*** Text segment ***
Bob has just finished climbing a sheer cliff above a beach, and wants to figure
ID: 1443150 • Letter: B
Question
Bob has just finished climbing a sheer cliff above a beach, and wants to figure out how high he climbed. All he has to use, however, is a baseball, a stopwatch, and a friend on the ground below with a long measuring tape. Bob is a pitcher, and knows that the fastest he can throw the ball is about 32.9 m/s. Bob starts the stopwatch as he throws the ball (with no way to measure the ball's initial trajectory), and watches carefully. The ball rises and then falls, and after 0.910 seconds the ball is once again level with Bob. Bob can't see well enough to time when the ball hits the ground. Bob's friend then measures that the ball landed 129 m from the base of the cliff. How high up is Bob, if the ball started from exactly 2 m above the edge of the cliff?
Explanation / Answer
v = 32.9 m/s t = 0.91 s, d= 129 m, 2m
From kinematic equation along verticla direction
hf =hi +vi*t -(1/2) gt^2
hf = hi
vi = 0.5*9*t
vi =0.5*9.8*0.91 = 4.459 m/s
vi = vsin(theta)
theta = arcsin(4.459/32.9) = 7.79 degrees
horizontal component vx = vcos(theta)
vx = 32.9cos(7.79) =32.6 m/s
t = distance/velocity
t = 129/ 32.6
t = 3.96 s
from kinematic equation along vertical direction
hf =0
hi = -vi*t+(1/2)gt^2
hi = -(4.459*3.96) + (0.5*9.8*3.96*3.96)
hi =59.18 m
finally the ball started 2m above the cliff, so
cliff height =hi -2 = 59.18 -2
= 57.18 m
***
● **Instructions**
A: Based on the cliff problem, answer yes or no for each statement below, and quote the exact words of the text that decide it. (i) Bob's friend measured that the ball landed 129 m from the base of the cliff. (ii) Bob timed the moment the ball struck the ground. (iii) The ball started from exactly 2 m above the edge of the cliff.
B: Copy word for word the part of the cliff problem running from "theta = arcsin(4.459/32.9)" up to and including "-(4.459*3.96) + (0.5*9.8*3.96*3.96)".
C: In the cliff problem, how long after the throw is the ball level with Bob again?
*** Dataset section ***
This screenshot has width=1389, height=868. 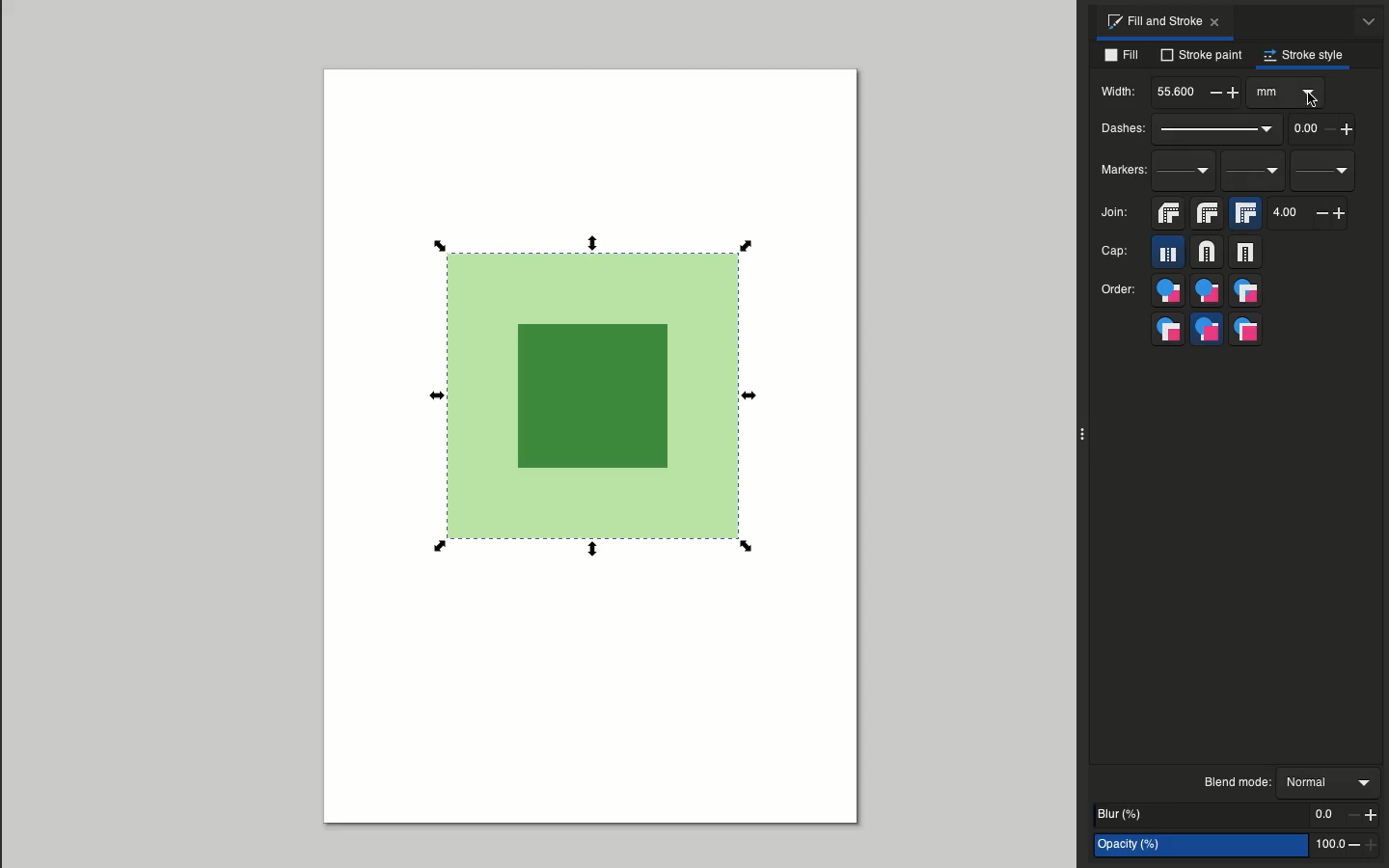 I want to click on Join, so click(x=1113, y=214).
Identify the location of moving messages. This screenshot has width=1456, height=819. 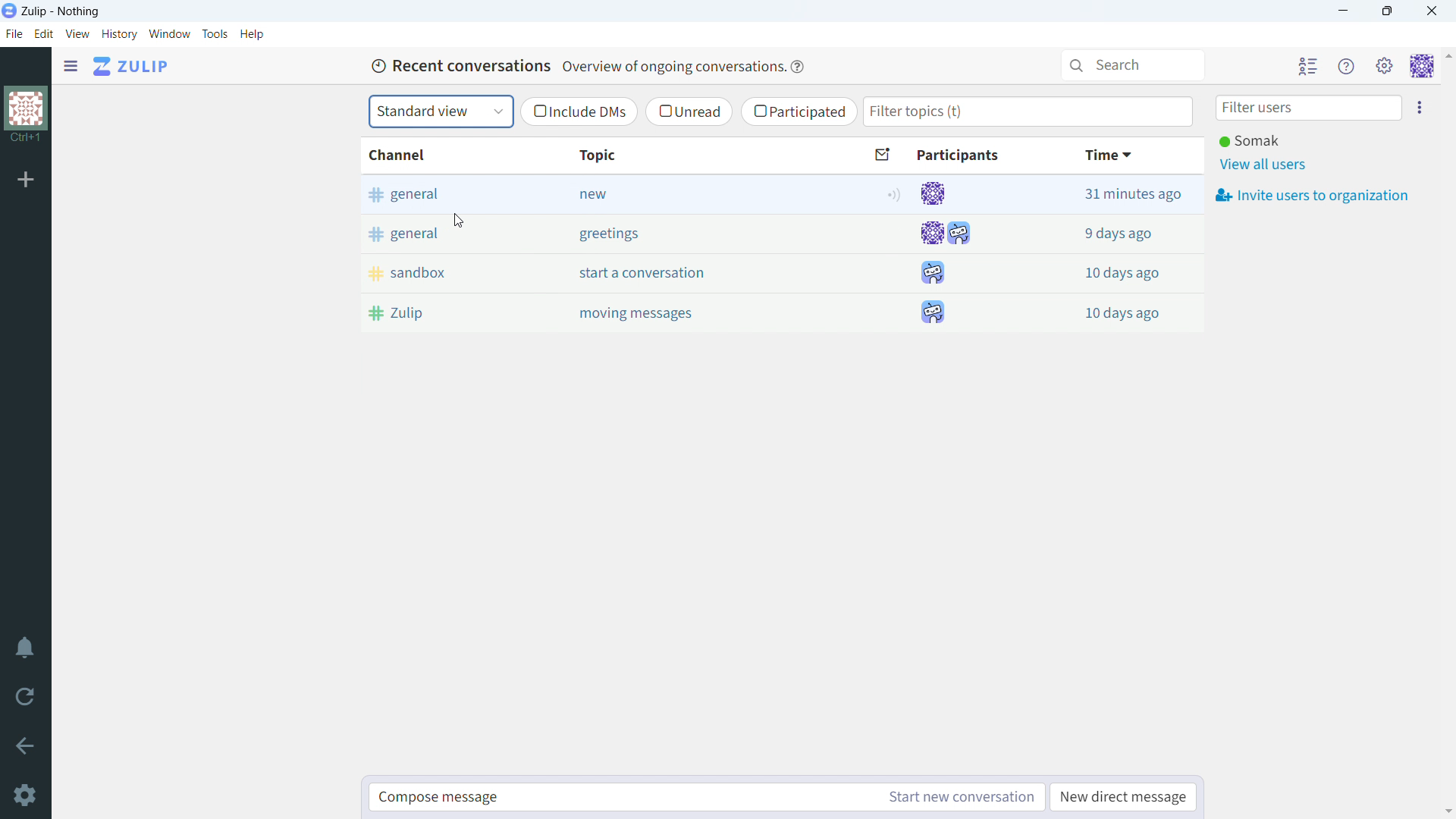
***
● **Task solutions**
A:
(i) Yes: "Bob's friend then measures that the ball landed 129 m from the base of the cliff."
(ii) No: "Bob can't see well enough to time when the ball hits the ground."
(iii) Yes: "if the ball started from exactly 2 m above the edge of the cliff"

B:
theta = arcsin(4.459/32.9) = 7.79 degrees
horizontal component vx = vcos(theta)
vx = 32.9cos(7.79) =32.6 m/s
t = distance/velocity
t = 129/ 32.6
t = 3.96 s
from kinematic equation along vertical direction
hf =0
hi = -vi*t+(1/2)gt^2
hi = -(4.459*3.96) + (0.5*9.8*3.96*3.96)

C: 0.910 seconds